A Kayak Trip Down the Ten Mile River, May 23, 2009

By Shannon Kelley

A great group of folks paddled the Ten Mile River in Pawtucket on Saturday May 23, led by Antoinette & Herrick. We met at the Pawtucket Country Club, where we left our boats and headed off for shuttle duty. The best part was that the Club has nice clean bathrooms! Every put-in should be so equipped. Just don’t let on to the Club that we know this little secret (front of the clubhouse, through doors of smoked glass, take a left, on the left side of the hall). Waiters were setting up the banquet room across the hall - I was sad that we were too early to crash a wedding in our formal paddle skirts. Keith Gonsalves from the Watershed Council (and President of RI BlueWays) greeted us and invited us to future paddles he has organized but wasn’t able to paddle today. See riblueways.org for those paddles.

We were already a half-hour behind schedule as people continued to show up and the rain tapered off. The 3-mile drive to the take-out turned into a 30-minute tour of Pawtucket and Seekonk backroads because of the Memorial Day parade. Apparently no one had told the city fathers that Memorial Day wasn’t until Monday. But by the time we were back and ready to launch the rain had stopped.

The paddle starts with hardly any current, no wind and a wide berth along the edge of the golf course. Herrick led us past one lone swan who wandered around on the opposite side. The river twists and turns gently, becoming more forested and wild. No flowers were out today but enormous bouquets of poison ivy coated the banks. We went upstream for an hour or so until two blowdowns forced us to turn around.





We limboed under low-hanging trees while floating back downstream.
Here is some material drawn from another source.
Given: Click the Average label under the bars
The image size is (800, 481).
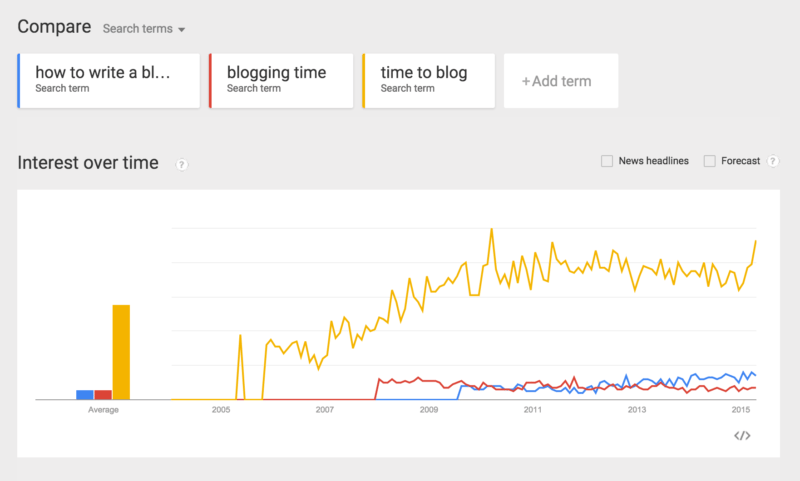Looking at the screenshot, I should coord(103,410).
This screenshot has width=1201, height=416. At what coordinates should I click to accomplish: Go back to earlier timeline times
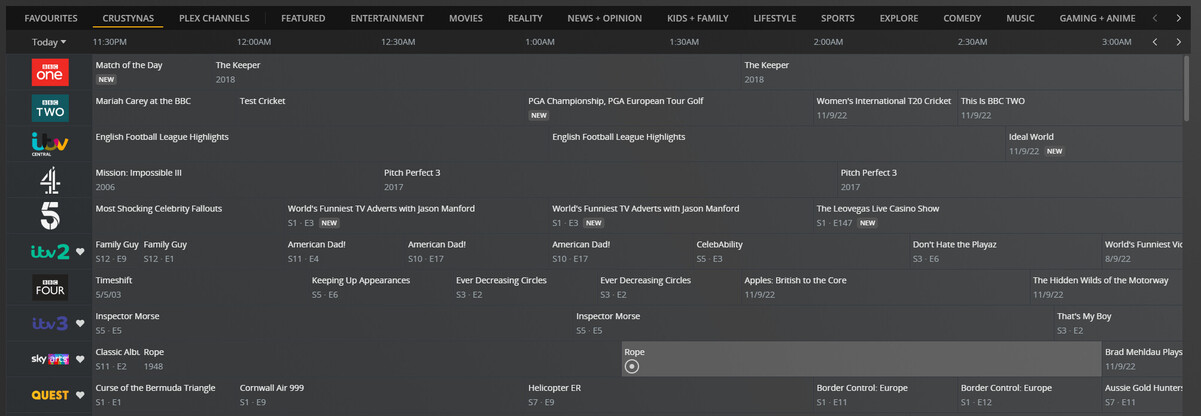click(1155, 42)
At the Club again, we walked our boats around the 4’ spillover and got back in. The lower part of this paddle is much more narrow with way more corkscrews.

This is also where current plays a bigger role. Only a few yards from the put-in was a rock garden that required us to follow Antoinette’s thread-the-needle route. The next challenge was as if we were walking a tightrope through the sudden current. Word is that several areas of this river (including this one) are too low to paddle in summer so the choice of late May was perfect.











We continued through the stone wall corridors of Slater Park, watching bikers and joggers on the path above us and greeting guys fishing from the banks. Curiously they were all wearing red t-shirts. Or maybe it was one guy who kept jumping into his car and moving downstream as soon as we passed by. A zillion twists and turns later and the river widened out into the Central Pond Reservoir. Initially the water was so low that we were stuck good and proper on the sand.

Linda got out of her boat to find deeper water and found a deer’s carcass, probably a casualty of thin ice. This area will definitely not be passable in the summer.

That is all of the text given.